Шервуд Андерсон ставит в заслугу Гертруде Стайн как раз то, в чем ее упрекает Уильямс. В очерке «Творчество Гертруды Стайн» Андерсон вспоминает, что в 1913-1915 годах в среде чикагской интеллектуальной богемы ее сочинения «произвели переполох», на литературных вечерах их читали вслух, и чтение «через каждые несколько предложений прерывалось дружным хохотом <...> В общем, все считали, что писательница, как говорится, «выпендривается»: ее странные причуды привлекли внимание, вот о ней и стали писать в газетах». Сам Андерсон не смеялся над «причудами» модной экспатриантки: ему понравился цикл «Три жизни», и он счел великим достижением писательницы умение создавать целые миры из мелочей, «из маленьких слов - слов-домохозяек, слов-уличных хулиганов, слов-честных трудяг, которыми так долго пренебрегали, забывая об их существовании».
Андерсон убежден: внимание к повседневности, к мелочам - великое начинание, ибо среди обыденного и рутинного пролегает путь, ведущий к новому, подлинному открытию Америки.

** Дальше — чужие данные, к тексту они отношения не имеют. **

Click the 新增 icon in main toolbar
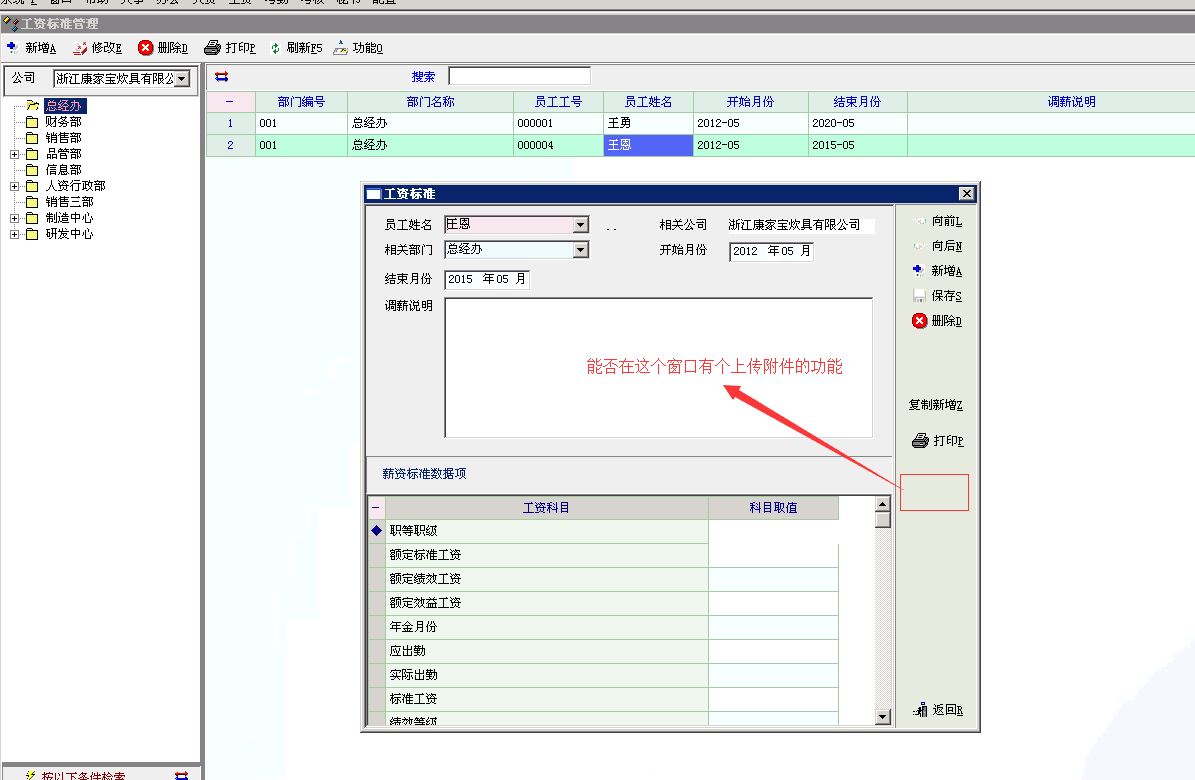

Писатель, отважившийся отбросить стереотипы, перенесенные из Европы, и обратиться к настоящей американской жизни и американскому языку, - истинный пионер, продолжатель колумбовых открытий: «Стайн - великий писатель, потому что она освободитель талантов. Она первопроходец. Она оказывает огромное, колоссальное влияние на литературу, потому что, вопреки насмешкам и непониманию, пытается пробудить у нас, писателей, новое чувство слова».

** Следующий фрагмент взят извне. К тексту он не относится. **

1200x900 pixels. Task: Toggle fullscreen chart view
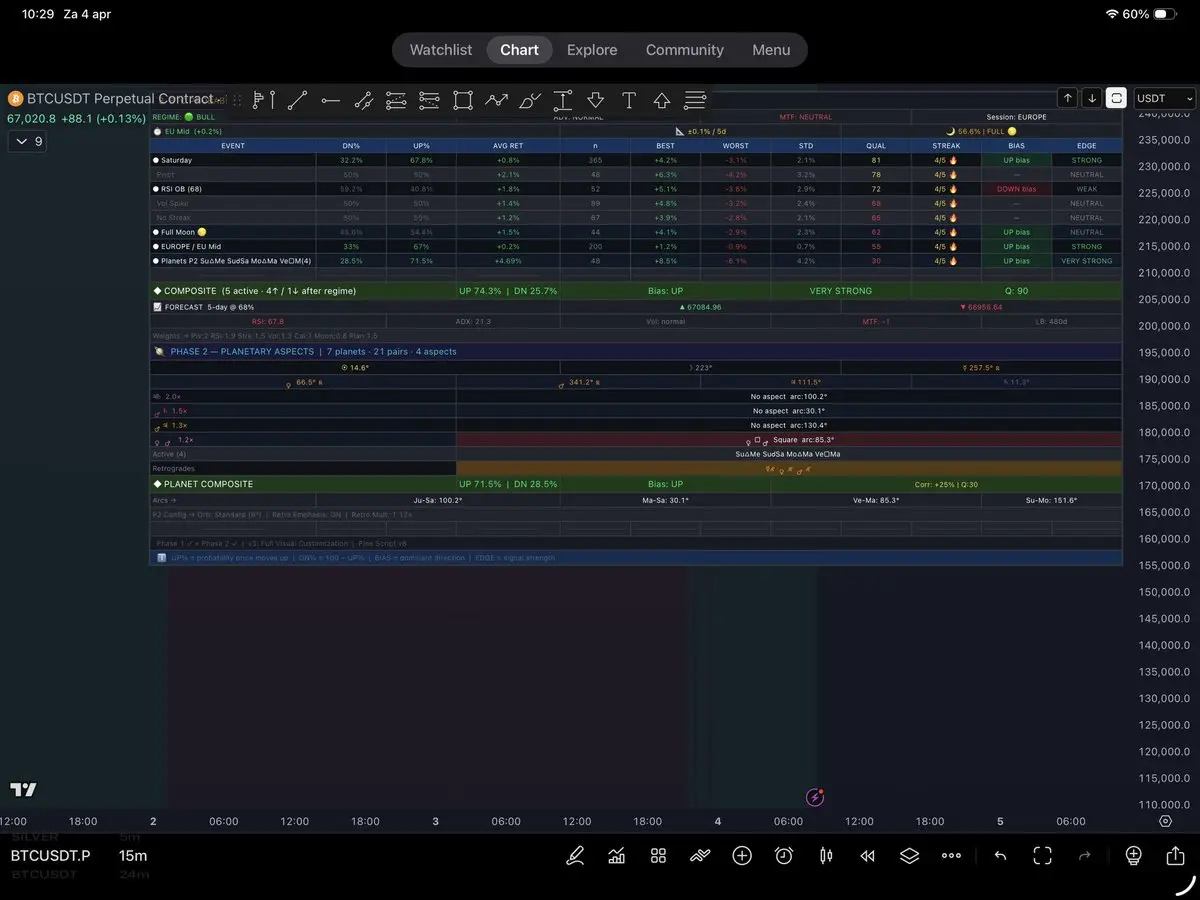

Гертруда Стайн «открывает Америку» не только для самих американцев, но и для европейцев. Обладавшая поразительной интуицией во всем, что касалось литературной моды и конъюнктуры, она задолго угадывала появление нового «тренда» и всегда оказывалась на шаг впереди своих современников. Когда в Европе возникает интерес к африканскому искусству, в американских авангардистских кружках У. Аренсберга, А. Штиглица также начинают увлекаться чужеземным примитивом - африканской скульптурой и масками. Стайн сразу понимает, что соревноваться с Пикассо или Сандраром было бы нелепостью. Гораздо выигрышнее обращение к исконно американскому негритянскому примитиву - что она и делает задолго до начала «эры джаза». Пройдет полтора десятка лет, и Париж будет рукоплескать джазовым музыкантам, а США займут в контексте модернистского увлечения «примитивным искусством» особое положение, как страна, обладающая собственным расовым, черным примитивом.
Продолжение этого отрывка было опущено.